Higher education is a shambles, say academics

South Africa's higher education system is in a shambles, according to leading academics who met last week to discuss transformation in the sector. An aging profession, pitiful salaries and discrimination across the board were just some of the grievances aired during a commission for academics at the two-day Stakeholder Summit on Higher Education Transformation.

"The academic profession in South Africa is fading," said Professor Peter Vale, the Nelson Mandela chair of politics at Rhodes University. He presented his ideas on challenges facing academics, as a way to frame the 'academic experience' discussion at the summit, held at Cape Peninsula University of Technology.

"This is a long overdue conversation."

There were calls fat the summit or academics to unite to provide a voice for their profession - while students, university leaders and support staff are strongly represented, lecturers are not.

The aim of the 'academic experience' gathering was to draft a list of key proposals to include in the summit report.

The first proposal, unanimously agreed upon, was that a so-called "conditions of service" for professors be established at a national level to offer broad guidelines for basic criteria such as retirement age - currently set at 65, which many complained was too young - and salaries.

Participants agreed that the rules governing the sector were far too top-heavy and required more grass roots involvement. "Higher Education is framed as a structure where there's very little wiggle room," said Vale. "All these rules we accept are largely unwritten rules."

Another widely agreed upon initiative centered on the need for a commission to help revitalise and strengthen the academic profession by attracting much-needed younger academics and retaining them.

In recent years, the number of scholars under 30 entering academia has dropped while those over 50 has risen - a disturbing trend for university officials who fear the demographic shift spells disaster for the sector. "If the profession recedes into oblivion, all these summits and conversations will disappear," said Vale.
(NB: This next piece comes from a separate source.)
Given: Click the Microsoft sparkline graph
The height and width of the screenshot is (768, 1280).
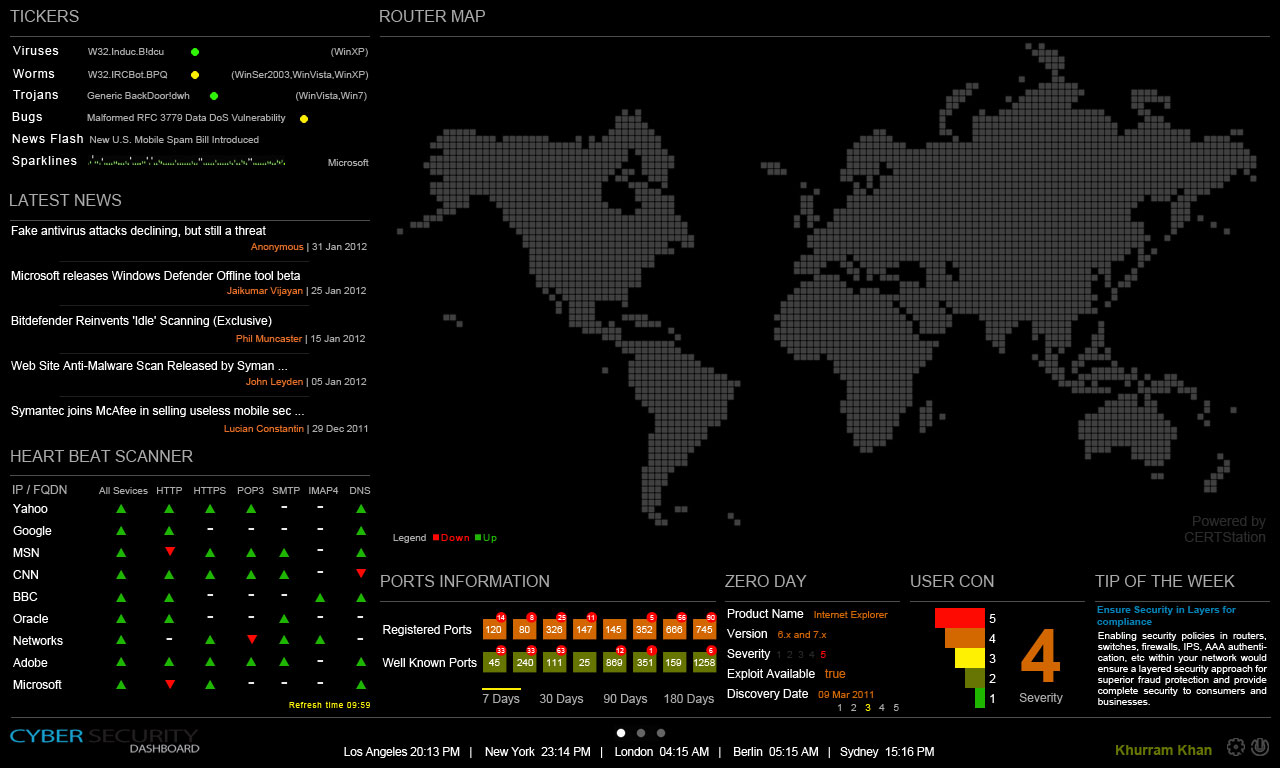Looking at the screenshot, I should coord(185,162).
A third proposal looked at the need to reconfigure the curriculum to include more indigenous knowledge.

Academics said the higher education curriculum in South Africa as a whole failed to deal with issues relevant to Africa. For example, of 40 modules in the University of South Africa's (UNISA's) LLB law degree, 33 were compulsory - but only one compulsory course was in indigenous African law.

"Does that equip our lawyers to provide good service to the majority of the population?" said David Taylor, a law professor at UNISA.

One reason for this was the limited funding allocated to African research and texts, which left North Africa producing most of the indigenous knowledge on the continent. "Our funding formula is geared against African texts," said Vale, a fact academics agreed must change.

Of particular concern to tertiary educators was the exceedingly poor standard of education pupils receive at school. Academics said there had to be a "complete reimagining" of the system in order to somehow find common ground with university age students who read at a grade six or seven level.

"This is the youth we have. We can't export youth and import those we want," said Dr Blade Nzimande, Minister of Higher Education and Training, during his speech earlier in the day. That meant university educators were increasingly seeing the need to get involved in improving students' performance long before they entered higher education.

The fact is, South African educators are faced with unique challenges. Discrimination is still endemic at universities across the country 16 years after the fall of apartheid. It hasn't gone away, it has simply become more complicated, academics said.

The government-commissioned 'Soudien Report' on discrimination in universities found that racism was rife among all ethnic groups, staff members and students alike, at universities throughout South Africa.

"We need to think creatively on how to reconfigure race," said Professor Leticia Moja, Deputy Vice-chancellor at the University of Limpopo and the only black woman manager at the university, who believes there's still a long way to go: "We've just learnt how to do racism better."

The overwhelming thrust of the discussion was the urgent need for academics to make their voices heard, and to each take responsibility for their grievances, in whatever small way they can. "Transformation starts with an individual," said Moja.

At the summit Nzimande called for academics to organise themselves into a representative group with whom government and universities could negotiate. He said academics needed to be "a better organised constituency and better able to speak more forcefully for themselves".

While many academics belong to unions, academic staff associations that used to speak for lecturers on academic issues have largely disappeared. Today lecturers have a voice in matters covered by unions, but not their profession. There were several calls at the summit for this serious problem to be rectified through the creation of academic forums.

"To be competitive, we have to take back agency," added Vale. "We have to be charters of our own destiny."

Pledges in the summit declaration directly affecting academics were a call to revitalise the profession - including developing a plan to grow the number of young researchers - greater emphasis on postgraduate studies and research, improving working conditions for academics, developing a charter on learning and teaching, and making curricula more socially relevant.